Democrats expect their two-pronged funding approach could put Trump and his Republican allies in a tough position. If they reject funding bills for departments unconnected to border security, Republicans could be seen as holding those agencies and their roughly 800,000 affected workers hostage to Trump's wall demand. Those include the Departments of Agriculture, Interior, Transportation, Commerce and Justice.
The homeland security piece of the package is based on a measure that has already passed the Senate with bipartisan support.

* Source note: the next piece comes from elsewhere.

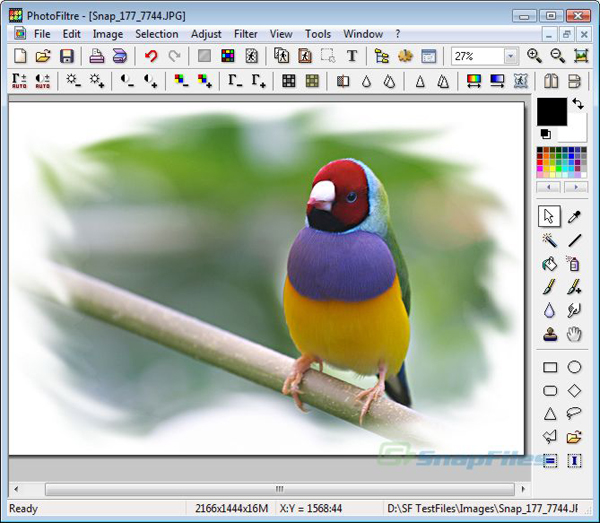Viewport: 600px width, 523px height.
Task: Activate the hand Scroll tool
Action: (575, 334)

The shutdown, which began on Dec. 22 and has idled roughly a quarter of the federal government, was precipitated by Trump's demand, under pressure from conservative commentators, that Congress approve $5 billion to help fund a wall that was a promise made in his 2016 election campaign, although he said at the time it would be paid for by Mexico.
Trump has called the wall crucial to combating illegal immigration and drug trafficking. The Senate on Dec. 21 failed to muster the votes needed to pass Republican-backed House legislation that included Trump's wall funding.
'NOT A WALL'
A central issue in finding a resolution could be the definition of what constitutes a wall, including the idea of steel slats and other types of barriers versus a concrete structure.
Trump on Twitter criticized Democratic opposition to the wall project, which carries a total estimated price tag of $23 billion. He also seemed to contradict comments made by outgoing White House Chief of Staff John Kelly.
In a Los Angeles Times interview published on Sunday, Kelly said: "To be honest, it's not a wall."
"The president still says 'wall' - oftentimes frankly he'll say 'barrier' or 'fencing,' now he's tended toward steel slats. But we left a solid concrete wall early on in the administration, when we asked people what they needed and where they needed it," Kelly added.
Trump wrote on Twitter that border security could not exist "without a strong and powerful Wall."
"An all concrete Wall was NEVER ABANDONED, as has been reported by the media," Trump wrote. "Some areas will be all concrete but the experts at Border Patrol prefer a Wall that is see through (thereby making it possible to see what is happening on both sides). Makes sense to me!"
Trump, who canceled his vacation in Florida and has stayed at the White House during the holiday government shutdown, said Democrats could have come over for talks anytime.
"I'm in Washington. I'm ready, willing and able," Trump told Fox News.
White House officials did not reply to an email asking whether the president had been in touch directly with Democratic leaders to set up a round of talks.
Pelosi has not heard formally from the White House since Dec. 11, when she and Schumer had a contentious Oval Office meeting with the president, Democratic aides said. Schumer has not heard from the White House since he met with Vice President Mike Pence and incoming White House Chief of Staff Mick Mulvaney on Dec. 22, Democratic aides said.